■ Exercise goal
Select, from the material below, each line with "computer" in it.

■ Source material
=== Section Start ===
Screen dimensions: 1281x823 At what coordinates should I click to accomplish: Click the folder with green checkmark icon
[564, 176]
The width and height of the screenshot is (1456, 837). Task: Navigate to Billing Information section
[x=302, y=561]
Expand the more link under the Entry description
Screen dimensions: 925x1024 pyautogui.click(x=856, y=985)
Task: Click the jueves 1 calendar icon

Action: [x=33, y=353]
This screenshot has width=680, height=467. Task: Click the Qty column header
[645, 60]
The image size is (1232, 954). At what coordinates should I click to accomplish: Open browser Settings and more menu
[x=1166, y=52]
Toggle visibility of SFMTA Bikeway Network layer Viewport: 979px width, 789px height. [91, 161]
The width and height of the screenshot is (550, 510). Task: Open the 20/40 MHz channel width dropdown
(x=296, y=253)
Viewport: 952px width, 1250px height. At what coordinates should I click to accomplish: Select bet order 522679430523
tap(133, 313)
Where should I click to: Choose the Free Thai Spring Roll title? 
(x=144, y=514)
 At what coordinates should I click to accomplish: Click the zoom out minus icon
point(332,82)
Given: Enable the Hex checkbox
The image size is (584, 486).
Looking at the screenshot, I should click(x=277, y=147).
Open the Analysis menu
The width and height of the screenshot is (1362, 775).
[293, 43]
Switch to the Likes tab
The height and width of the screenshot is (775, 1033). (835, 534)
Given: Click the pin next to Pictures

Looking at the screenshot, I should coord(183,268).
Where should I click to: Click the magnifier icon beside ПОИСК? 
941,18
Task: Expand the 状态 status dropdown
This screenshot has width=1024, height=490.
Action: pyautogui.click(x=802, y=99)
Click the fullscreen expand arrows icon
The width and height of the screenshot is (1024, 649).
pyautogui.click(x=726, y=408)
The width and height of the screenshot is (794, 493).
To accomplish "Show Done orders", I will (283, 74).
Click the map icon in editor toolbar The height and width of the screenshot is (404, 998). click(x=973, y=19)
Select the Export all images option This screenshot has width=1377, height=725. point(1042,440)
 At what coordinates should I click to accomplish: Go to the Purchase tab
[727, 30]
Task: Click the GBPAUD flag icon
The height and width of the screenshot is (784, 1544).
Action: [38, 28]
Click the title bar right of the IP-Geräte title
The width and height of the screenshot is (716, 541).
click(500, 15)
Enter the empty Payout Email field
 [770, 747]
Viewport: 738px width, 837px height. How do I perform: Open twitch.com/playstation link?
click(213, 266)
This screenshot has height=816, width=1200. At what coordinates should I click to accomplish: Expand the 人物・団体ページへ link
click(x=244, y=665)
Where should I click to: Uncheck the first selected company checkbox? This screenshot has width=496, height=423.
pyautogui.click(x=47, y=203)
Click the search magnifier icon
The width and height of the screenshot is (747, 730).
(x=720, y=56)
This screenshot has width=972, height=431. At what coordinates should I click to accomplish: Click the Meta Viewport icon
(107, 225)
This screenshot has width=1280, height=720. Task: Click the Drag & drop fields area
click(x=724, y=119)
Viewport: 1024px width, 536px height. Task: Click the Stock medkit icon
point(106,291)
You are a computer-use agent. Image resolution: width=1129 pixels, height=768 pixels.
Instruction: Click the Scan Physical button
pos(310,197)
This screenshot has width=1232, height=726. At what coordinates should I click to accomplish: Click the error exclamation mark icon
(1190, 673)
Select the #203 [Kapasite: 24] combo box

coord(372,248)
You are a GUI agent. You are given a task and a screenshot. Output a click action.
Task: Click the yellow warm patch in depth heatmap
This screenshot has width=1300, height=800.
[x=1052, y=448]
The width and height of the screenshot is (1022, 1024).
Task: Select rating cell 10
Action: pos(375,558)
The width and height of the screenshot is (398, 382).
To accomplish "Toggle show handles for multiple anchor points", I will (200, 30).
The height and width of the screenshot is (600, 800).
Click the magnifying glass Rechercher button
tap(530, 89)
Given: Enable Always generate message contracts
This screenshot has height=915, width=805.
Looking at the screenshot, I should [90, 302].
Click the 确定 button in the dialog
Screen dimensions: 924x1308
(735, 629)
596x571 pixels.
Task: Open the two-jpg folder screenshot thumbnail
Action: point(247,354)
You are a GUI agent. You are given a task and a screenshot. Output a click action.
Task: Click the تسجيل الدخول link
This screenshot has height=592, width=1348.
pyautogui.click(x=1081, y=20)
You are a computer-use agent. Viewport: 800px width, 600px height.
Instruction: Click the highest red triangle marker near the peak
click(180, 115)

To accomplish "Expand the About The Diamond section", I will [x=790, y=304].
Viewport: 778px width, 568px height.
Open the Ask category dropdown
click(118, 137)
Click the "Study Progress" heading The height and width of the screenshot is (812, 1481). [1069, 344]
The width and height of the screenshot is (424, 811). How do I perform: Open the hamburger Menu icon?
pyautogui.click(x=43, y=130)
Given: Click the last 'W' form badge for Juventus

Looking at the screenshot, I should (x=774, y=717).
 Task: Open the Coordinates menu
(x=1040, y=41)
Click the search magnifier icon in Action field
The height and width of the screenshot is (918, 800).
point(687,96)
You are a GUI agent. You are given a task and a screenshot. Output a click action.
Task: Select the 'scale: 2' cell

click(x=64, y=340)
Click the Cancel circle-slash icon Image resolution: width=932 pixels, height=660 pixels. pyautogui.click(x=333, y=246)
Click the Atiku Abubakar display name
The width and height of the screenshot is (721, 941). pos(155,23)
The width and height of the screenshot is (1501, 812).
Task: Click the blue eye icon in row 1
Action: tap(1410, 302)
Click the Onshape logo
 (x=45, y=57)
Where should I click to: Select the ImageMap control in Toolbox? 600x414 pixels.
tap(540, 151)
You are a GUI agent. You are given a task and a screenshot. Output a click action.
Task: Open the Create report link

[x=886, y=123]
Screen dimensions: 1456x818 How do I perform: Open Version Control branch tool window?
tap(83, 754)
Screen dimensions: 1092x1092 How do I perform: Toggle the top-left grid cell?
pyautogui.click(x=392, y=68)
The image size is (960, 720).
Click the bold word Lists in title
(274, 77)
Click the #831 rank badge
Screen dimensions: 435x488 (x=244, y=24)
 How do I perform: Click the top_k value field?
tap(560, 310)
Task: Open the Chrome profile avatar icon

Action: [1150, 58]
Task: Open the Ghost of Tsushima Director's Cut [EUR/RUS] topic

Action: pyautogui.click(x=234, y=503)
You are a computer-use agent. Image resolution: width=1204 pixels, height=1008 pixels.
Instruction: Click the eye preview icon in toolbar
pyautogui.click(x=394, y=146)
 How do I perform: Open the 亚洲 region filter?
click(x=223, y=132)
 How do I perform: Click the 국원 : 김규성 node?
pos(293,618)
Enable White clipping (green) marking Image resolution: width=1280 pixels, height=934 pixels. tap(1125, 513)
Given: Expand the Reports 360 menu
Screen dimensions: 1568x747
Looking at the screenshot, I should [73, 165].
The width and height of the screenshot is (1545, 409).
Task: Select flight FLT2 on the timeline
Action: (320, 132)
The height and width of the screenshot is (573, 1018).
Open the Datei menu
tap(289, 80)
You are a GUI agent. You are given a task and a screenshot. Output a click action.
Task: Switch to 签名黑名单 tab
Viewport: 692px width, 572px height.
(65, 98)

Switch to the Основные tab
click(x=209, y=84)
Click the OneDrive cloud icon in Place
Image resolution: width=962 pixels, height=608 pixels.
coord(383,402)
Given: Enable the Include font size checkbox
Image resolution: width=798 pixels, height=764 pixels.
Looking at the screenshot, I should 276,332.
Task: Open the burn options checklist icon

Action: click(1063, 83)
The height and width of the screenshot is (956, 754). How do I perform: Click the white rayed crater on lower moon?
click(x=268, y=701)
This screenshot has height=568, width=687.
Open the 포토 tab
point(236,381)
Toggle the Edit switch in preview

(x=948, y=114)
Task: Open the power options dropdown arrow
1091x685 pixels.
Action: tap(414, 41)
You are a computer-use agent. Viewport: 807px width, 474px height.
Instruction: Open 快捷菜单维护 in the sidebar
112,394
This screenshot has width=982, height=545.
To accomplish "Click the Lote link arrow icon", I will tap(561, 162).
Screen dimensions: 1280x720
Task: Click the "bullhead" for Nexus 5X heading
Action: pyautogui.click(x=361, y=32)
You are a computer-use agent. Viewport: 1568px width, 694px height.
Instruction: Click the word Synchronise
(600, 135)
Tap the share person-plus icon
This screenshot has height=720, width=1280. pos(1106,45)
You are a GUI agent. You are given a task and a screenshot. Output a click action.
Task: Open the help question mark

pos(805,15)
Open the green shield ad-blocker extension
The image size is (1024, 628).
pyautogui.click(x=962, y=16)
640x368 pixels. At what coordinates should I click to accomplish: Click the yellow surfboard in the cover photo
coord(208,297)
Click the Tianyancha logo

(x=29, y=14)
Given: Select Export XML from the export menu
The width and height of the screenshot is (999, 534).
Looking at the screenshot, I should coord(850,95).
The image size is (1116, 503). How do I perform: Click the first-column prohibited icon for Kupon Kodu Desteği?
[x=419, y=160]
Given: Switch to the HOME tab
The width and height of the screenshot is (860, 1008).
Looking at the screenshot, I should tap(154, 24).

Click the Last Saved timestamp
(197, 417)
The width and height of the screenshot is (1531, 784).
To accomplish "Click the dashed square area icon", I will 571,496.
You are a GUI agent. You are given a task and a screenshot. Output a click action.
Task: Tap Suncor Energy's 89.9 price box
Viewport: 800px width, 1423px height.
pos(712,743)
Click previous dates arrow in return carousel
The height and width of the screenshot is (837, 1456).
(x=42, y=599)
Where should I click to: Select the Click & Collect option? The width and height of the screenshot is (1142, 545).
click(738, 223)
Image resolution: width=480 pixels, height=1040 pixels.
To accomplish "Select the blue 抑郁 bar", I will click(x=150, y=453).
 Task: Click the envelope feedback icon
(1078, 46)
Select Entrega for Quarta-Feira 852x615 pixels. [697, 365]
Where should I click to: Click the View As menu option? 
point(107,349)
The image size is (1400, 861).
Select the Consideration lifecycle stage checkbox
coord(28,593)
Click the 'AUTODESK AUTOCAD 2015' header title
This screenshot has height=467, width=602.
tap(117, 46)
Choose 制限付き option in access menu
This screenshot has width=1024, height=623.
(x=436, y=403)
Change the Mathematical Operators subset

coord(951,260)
=== Section End ===
■ Written answer
You are a computer-use agent. Image resolution: width=1129 pixels, height=768 pixels.
You are a computer-use agent. Viewport: 800px width, 600px height.
You are a computer-use agent. Image resolution: width=1204 pixels, height=1008 pixels.
You are a computer-use agent. Viewport: 807px width, 474px height.
You are a computer-use agent. Viewport: 1568px width, 694px height.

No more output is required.